Partial shape-preserving splines

A complex geometric shape is often a composition of a set of simple ones, which may differ from each other in terms of their mathematical representations and the ways in which they are constructed. One of the necessary requirements in combining these simple shapes is that their original shapes can be preserved as much as possible. In this paper, a set of partial shape-preserving (PSP) spline basis functions is introduced to smoothly combine a collection of shape primitives with flexible blending range control. These spline basis functions can be considered as a kind of generalization of traditional B-spline basis functions, where the shape primitives used are control points or control polygons. The PSP-spline basis functions have all the advantages of the conventional B-spline technique in the sense that they are nonnegative, piecewise polynomial and of property of partition of unity. However, PSP-spline is a more powerful freeform geometric shape design technique in the sense that it is also a kind of shape-preserving spline.

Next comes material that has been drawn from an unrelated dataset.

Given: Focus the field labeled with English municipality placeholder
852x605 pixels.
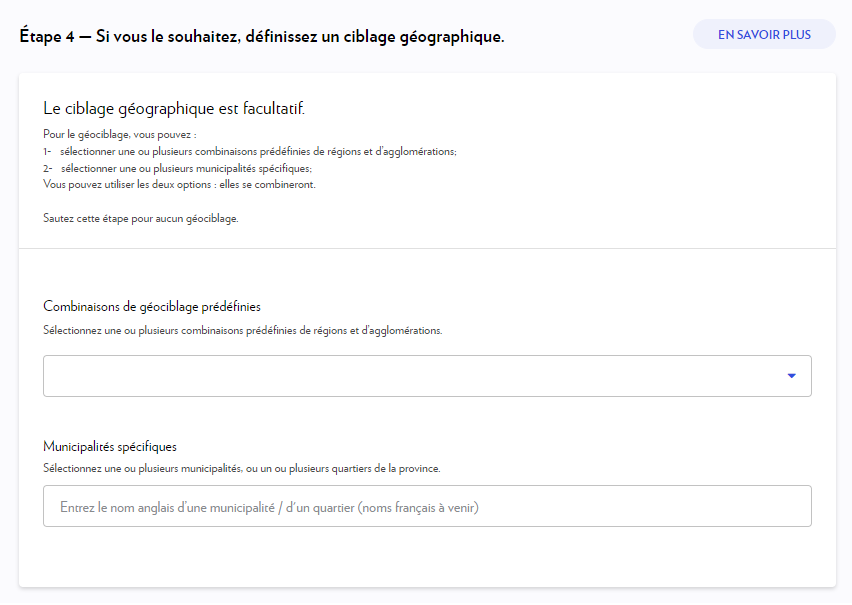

In addition, the PSP-spline technique implicitly integrates the weights of shape control primitives into its basis functions, which allows users to design a required geometric shape based on weighted control primitives. Though its basis functions are simply piecewise polynomial functions, it has the same shape design strengths as the rational piecewise polynomial based spline techniques such as NURBS. In particular, when control shape primitives are specified as a set of control points, PSP-spline behaves like a polygon smoother, with which a shape can be designed to approximate the specified control polygon or control mesh smoothly with any required precision. Consequently, a richer set of geometric shapes can be built using a relatively smaller set of control points.